Mark Sepe (left) and Andrew Bostick may be the best two anglers you've never heard of.
If you don't live on the coast of Florida, Louisiana or Texas, you may not have heard of Sepe and Bostick.
And no, it's not a law firm.
Mark Sepe and Andrew Bostick have dominated the Oh Boy! Oberto Redfish Cup since September 2007, when they won the season-ending championship in Pensacola, Fla., in the midst of a tropical depression throwing driving rain and waterspouts on weary anglers.
Since then, they have been on a tear, reeling off Redfish Cup victories in Punta Gorda, Fla., and Hopedale, La., before returning to Pensacola to clinch the 2008 Team of the Year title last weekend.
In the six-year history of the Redfish Cup, no team has ever had such a dominant run. And they've still got one more tournament left — the season-ending championship in Biloxi, Miss., Oct. 10-12.
With the pressure of securing the title off their shoulders, don't expect Sepe and Bostick to back down. Just thinking about winning back-to-back championships makes the Florida anglers giddy.
"Oooh, we wanna win that one baaad," said Sepe, just after accepting the Team of the Year trophy. "Then we'd really be hated."
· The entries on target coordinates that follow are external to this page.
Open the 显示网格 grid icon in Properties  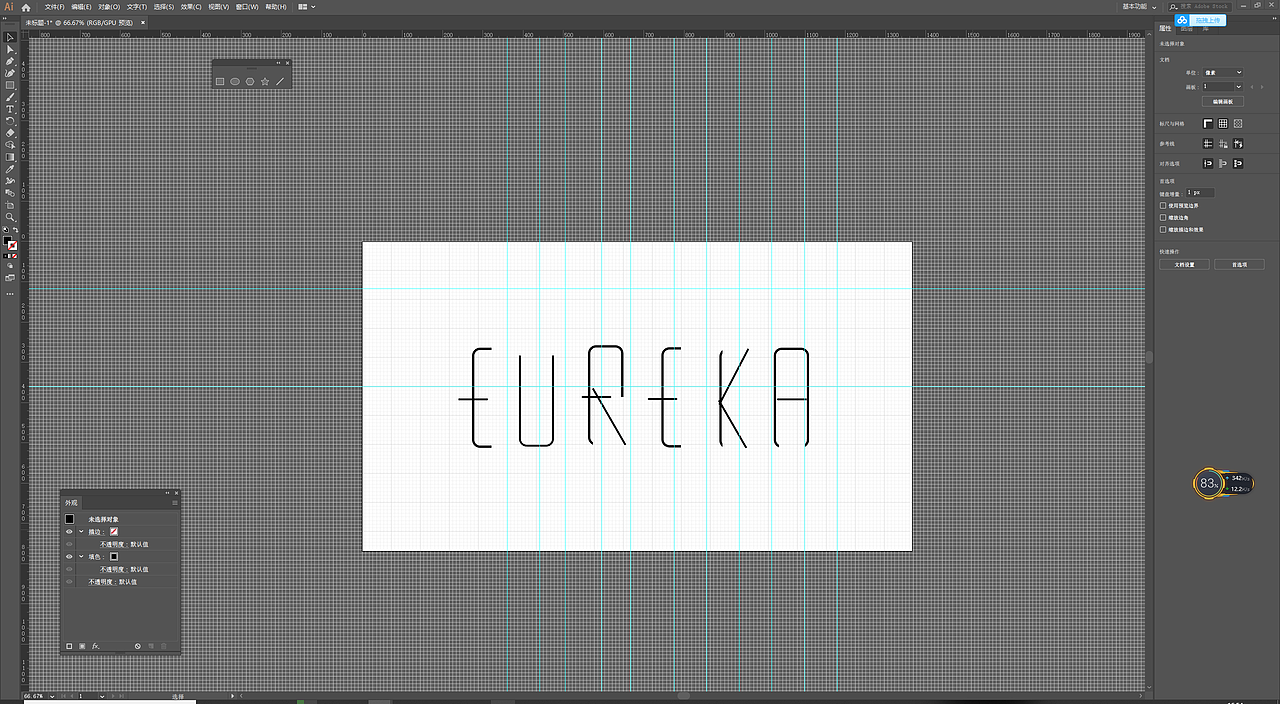[x=1223, y=123]
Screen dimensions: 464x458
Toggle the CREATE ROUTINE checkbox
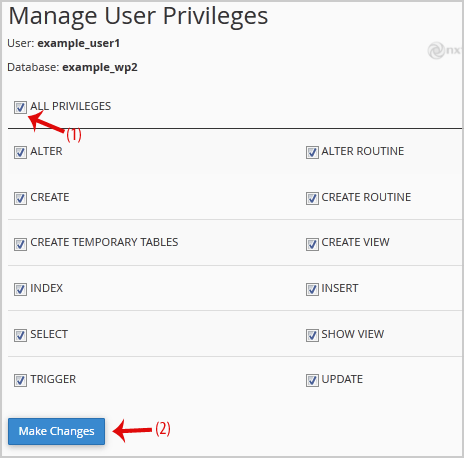pyautogui.click(x=312, y=198)
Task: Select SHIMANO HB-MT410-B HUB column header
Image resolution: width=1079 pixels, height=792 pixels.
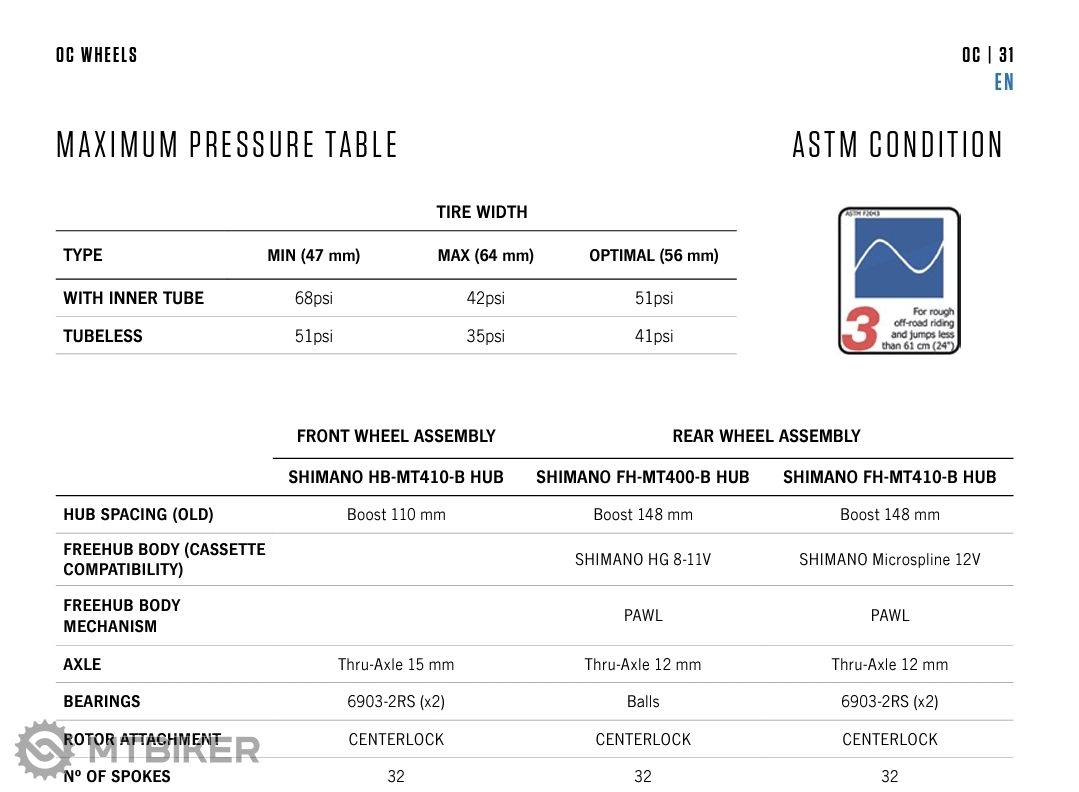Action: (x=396, y=477)
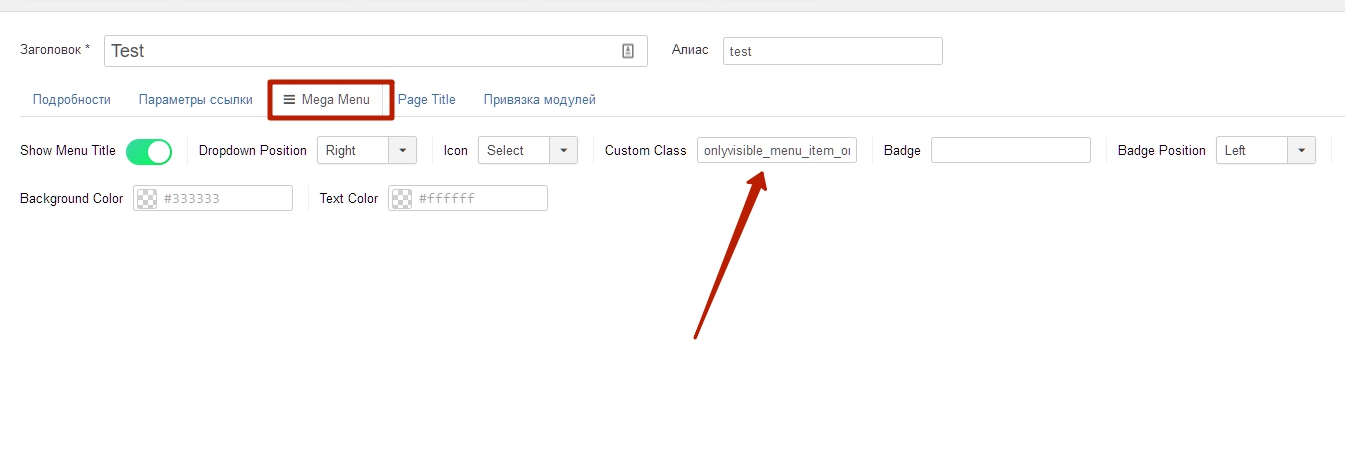Open the Dropdown Position select
The image size is (1345, 455).
pyautogui.click(x=352, y=151)
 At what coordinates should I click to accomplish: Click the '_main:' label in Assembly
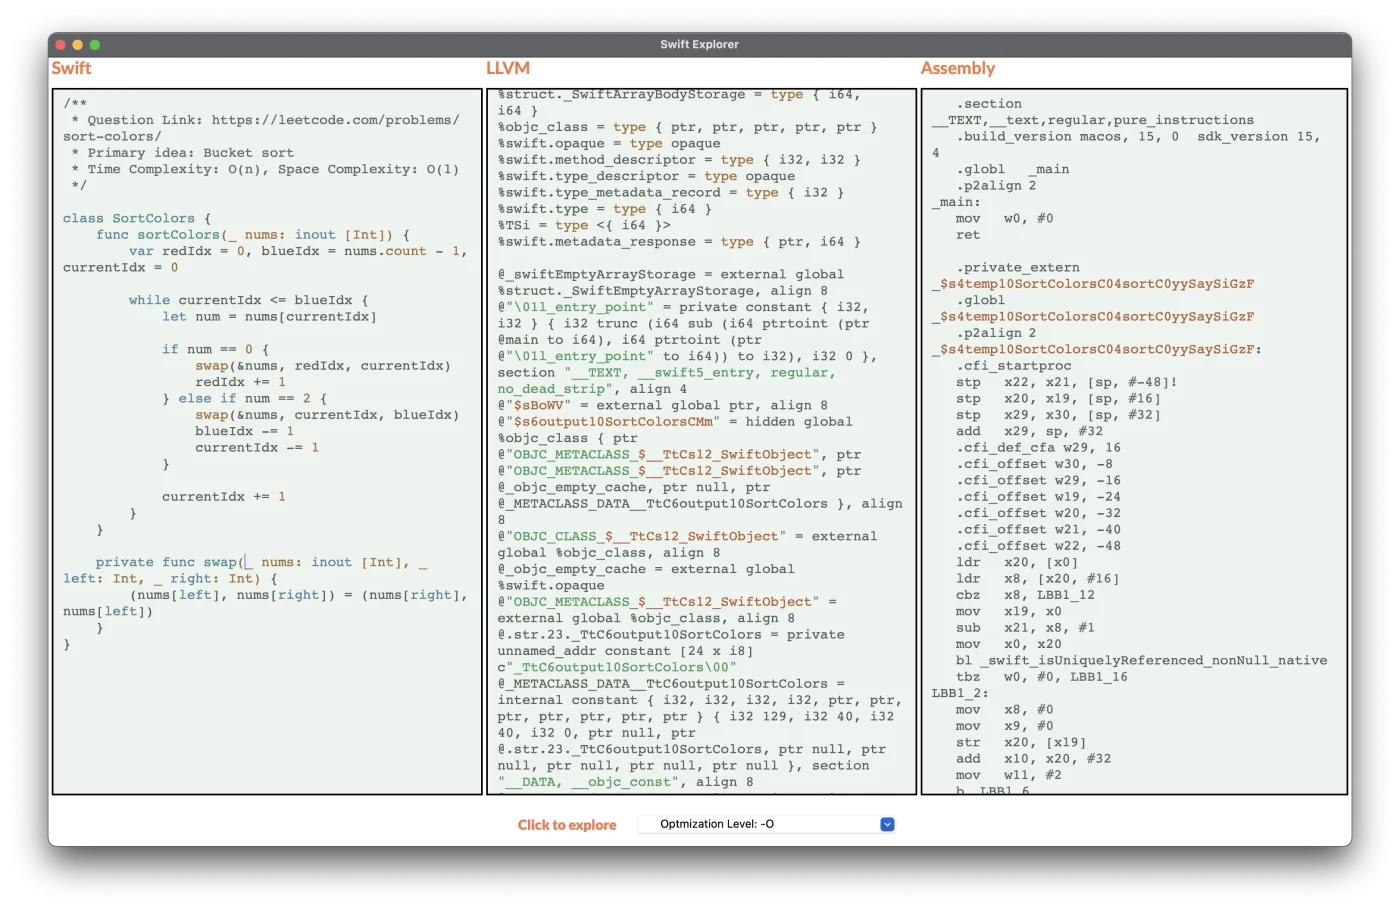(956, 202)
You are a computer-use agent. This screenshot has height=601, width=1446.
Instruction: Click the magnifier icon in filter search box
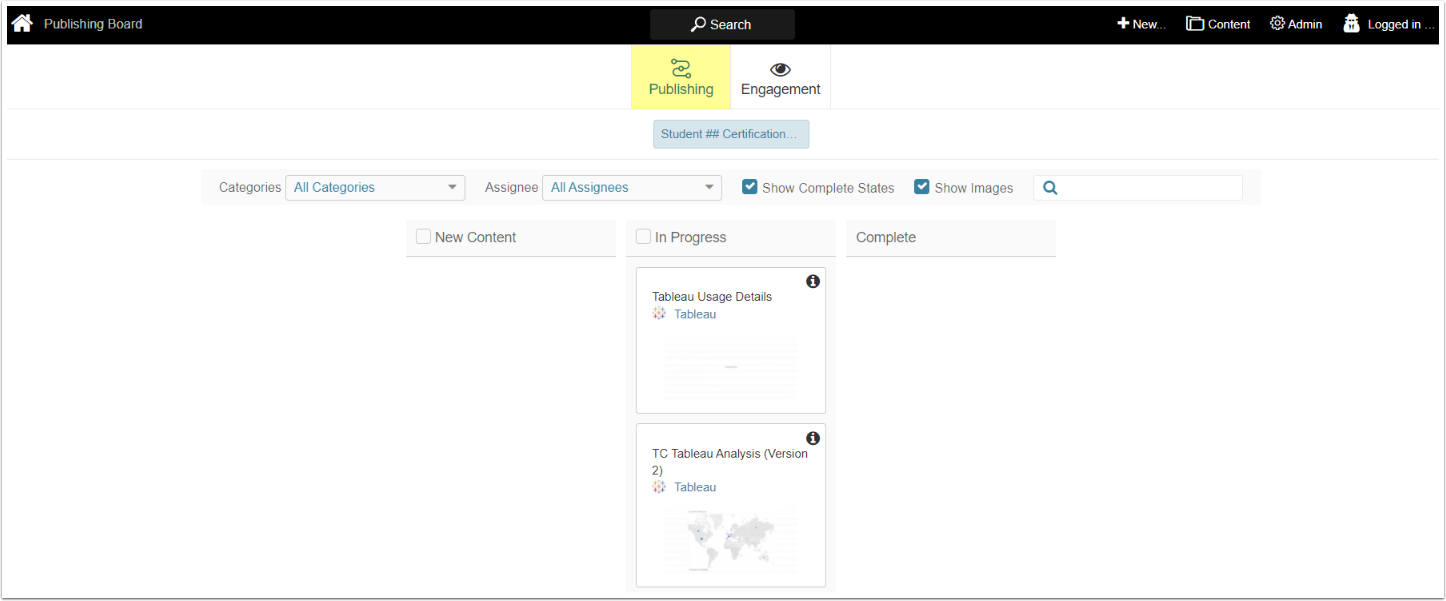1050,188
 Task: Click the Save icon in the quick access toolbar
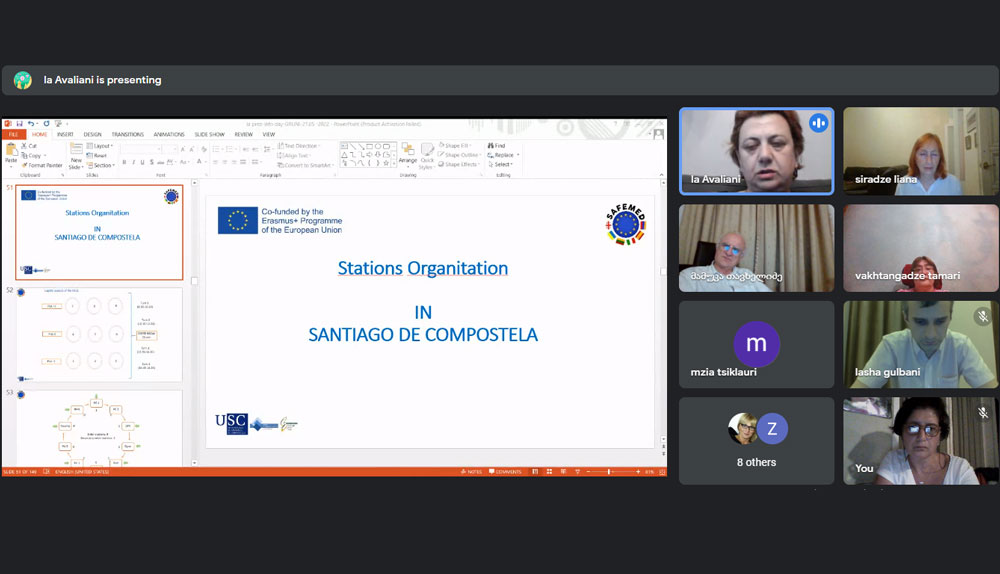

In fact, the other world-class teams of the Redfish Cup already have plenty of reasons to hate the duo: For starters, they not only led the Team of the Year race on the final day of regular-season competition — they were leading the standings on every single day since the season began.
Add to that a win at perhaps the most coveted Redfish Cup venue in Punta Gorda, and cap it with the team's waltz into Louisiana to steal the event there from the normally dominant home-water anglers, and teams are bound to be a little jealous.
Just ask Kevin Broussard who, along with his teammate and father "Cajun" Phil Broussard, finished second in the Team of the Year standings.
"We lost to one of the best there is ... and we didn't lose. We got beat," said the younger Broussard. "They were the best anglers on the tour this year by far."
One thing both Sepe and Bostick say contributes to their success is their sight-fishing prowess, which is enhanced by their unique strategy of casting from atop an 8-foot ladder.
"We are sight-fisherman; we base everything we do around being able to see the fish," said Bostick. "A second fallback is doing other stuff, but everything we want to do involves sight-fishing. So that's big for us to be able to get on that ladder and see that much better with it."
"It's a huge advantage," added Sepe. "This guy here (referring to Bostick) can see as good as anybody out there, but he never sees a fish when I'm on that ladder, because I see the fish so much farther out."
But sight-fishing alone won't take a team to the top of the standings. It takes a combination of elbow grease and versatility — with a little luck thrown in — to sustain such an unprecedented run.
"They're very well-rounded fishermen that can adapt to every fishing style from Florida to Texas," Broussard said. "They put in their time and they do their homework. It's not like they show up four or five days before a tournament and expect to have success."
They've also created the kind of partnership that the notoriously teammate-swapping anglers of the saltwater circuit would kill for.
"We're like a marriage. We know what the other one's thinking," Bostick said. "If he's kind of irritable or whatever that day, I know how to treat him, and vice versa. We just know each other's moves and what we're thinking."
"We've both had other partners who were really good guys and good fishermen, but it wasn't working out like we were hoping. But this has worked out extremely well."
So well, the anglers will have one mighty big target on their backs heading into Biloxi. Everyone likes to bring down the top dog, and the Redfish Cup circuit is no different.
"There's definitely a big bull's-eye on their back; a lot of people are gunning for them" Broussard said. "I don't have to win in Biloxi as long as they finish third."
It will take a red-hot hand to dethrone the reigning champions, who are fishing without the added pressure of securing Team of the Year honors hanging over their heads.
"We're excited. We're obviously going for the win," Bostick said. "It's wonderful, because the points don't count in the championship this year, and before, we would have had to be in conservative mode."
"Now we can just let it all hang out and go for the win."
The Broussards certainly recognize what a formidable challenge Sepe and Bostick pose.
"They always dot their I's and cross their T's," Kevin Broussard said with an audible sigh. "And then on top of that, they're damn good fishermen."